** Element lookup data **
-- start --
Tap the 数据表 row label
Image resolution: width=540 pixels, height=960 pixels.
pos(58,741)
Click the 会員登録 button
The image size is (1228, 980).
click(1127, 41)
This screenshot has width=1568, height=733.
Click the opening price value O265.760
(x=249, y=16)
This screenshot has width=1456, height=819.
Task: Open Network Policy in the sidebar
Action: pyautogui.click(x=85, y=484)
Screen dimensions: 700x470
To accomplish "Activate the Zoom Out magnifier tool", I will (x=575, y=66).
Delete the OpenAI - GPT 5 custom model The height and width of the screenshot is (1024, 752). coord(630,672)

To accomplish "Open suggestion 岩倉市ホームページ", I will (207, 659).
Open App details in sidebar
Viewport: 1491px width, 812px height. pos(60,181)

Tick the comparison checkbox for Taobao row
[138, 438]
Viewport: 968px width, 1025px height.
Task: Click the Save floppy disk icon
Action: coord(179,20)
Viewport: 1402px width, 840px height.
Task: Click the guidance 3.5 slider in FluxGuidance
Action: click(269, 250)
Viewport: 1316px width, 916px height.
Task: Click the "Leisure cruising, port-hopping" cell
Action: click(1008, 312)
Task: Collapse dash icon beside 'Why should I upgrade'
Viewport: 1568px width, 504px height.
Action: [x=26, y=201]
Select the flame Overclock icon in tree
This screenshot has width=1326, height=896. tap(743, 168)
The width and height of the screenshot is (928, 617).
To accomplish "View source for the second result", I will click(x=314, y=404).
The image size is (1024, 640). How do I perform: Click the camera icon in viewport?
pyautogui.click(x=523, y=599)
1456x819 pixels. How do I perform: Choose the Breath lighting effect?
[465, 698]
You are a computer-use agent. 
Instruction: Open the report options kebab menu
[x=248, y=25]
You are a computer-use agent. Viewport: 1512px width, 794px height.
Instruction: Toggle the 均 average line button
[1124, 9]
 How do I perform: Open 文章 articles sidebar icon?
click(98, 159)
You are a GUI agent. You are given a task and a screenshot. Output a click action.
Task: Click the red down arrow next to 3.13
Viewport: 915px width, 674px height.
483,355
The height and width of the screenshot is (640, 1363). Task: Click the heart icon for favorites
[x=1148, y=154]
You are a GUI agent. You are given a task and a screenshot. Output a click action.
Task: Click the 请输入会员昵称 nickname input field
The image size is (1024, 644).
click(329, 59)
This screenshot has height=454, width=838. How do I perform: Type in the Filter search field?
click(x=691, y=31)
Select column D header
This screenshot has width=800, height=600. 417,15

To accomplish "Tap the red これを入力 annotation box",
-- end --
** YOUR OBJECTIVE **
Copy every line of the data above, keeping each character unchanged.

** EXERCISE ANSWER **
Tap the 数据表 row label
Image resolution: width=540 pixels, height=960 pixels.
pos(58,741)
Click the 会員登録 button
The image size is (1228, 980).
click(1127, 41)
This screenshot has width=1568, height=733.
Click the opening price value O265.760
(x=249, y=16)
This screenshot has width=1456, height=819.
Task: Open Network Policy in the sidebar
Action: pyautogui.click(x=85, y=484)
Screen dimensions: 700x470
To accomplish "Activate the Zoom Out magnifier tool", I will (x=575, y=66).
Delete the OpenAI - GPT 5 custom model The height and width of the screenshot is (1024, 752). coord(630,672)

To accomplish "Open suggestion 岩倉市ホームページ", I will (207, 659).
Open App details in sidebar
Viewport: 1491px width, 812px height. pos(60,181)

Tick the comparison checkbox for Taobao row
[138, 438]
Viewport: 968px width, 1025px height.
Task: Click the Save floppy disk icon
Action: coord(179,20)
Viewport: 1402px width, 840px height.
Task: Click the guidance 3.5 slider in FluxGuidance
Action: click(269, 250)
Viewport: 1316px width, 916px height.
Task: Click the "Leisure cruising, port-hopping" cell
Action: click(1008, 312)
Task: Collapse dash icon beside 'Why should I upgrade'
Viewport: 1568px width, 504px height.
Action: [x=26, y=201]
Select the flame Overclock icon in tree
This screenshot has width=1326, height=896. tap(743, 168)
The width and height of the screenshot is (928, 617).
To accomplish "View source for the second result", I will click(x=314, y=404).
The image size is (1024, 640). How do I perform: Click the camera icon in viewport?
pyautogui.click(x=523, y=599)
1456x819 pixels. How do I perform: Choose the Breath lighting effect?
[465, 698]
You are a computer-use agent. 
Instruction: Open the report options kebab menu
[x=248, y=25]
You are a computer-use agent. Viewport: 1512px width, 794px height.
Instruction: Toggle the 均 average line button
[1124, 9]
 How do I perform: Open 文章 articles sidebar icon?
click(98, 159)
You are a GUI agent. You are given a task and a screenshot. Output a click action.
Task: Click the red down arrow next to 3.13
Viewport: 915px width, 674px height.
483,355
The height and width of the screenshot is (640, 1363). Task: Click the heart icon for favorites
[x=1148, y=154]
You are a GUI agent. You are given a task and a screenshot. Output a click action.
Task: Click the 请输入会员昵称 nickname input field
The image size is (1024, 644).
click(329, 59)
This screenshot has height=454, width=838. How do I perform: Type in the Filter search field?
click(x=691, y=31)
Select column D header
This screenshot has width=800, height=600. 417,15

To accomplish "Tap the red これを入力 annotation box",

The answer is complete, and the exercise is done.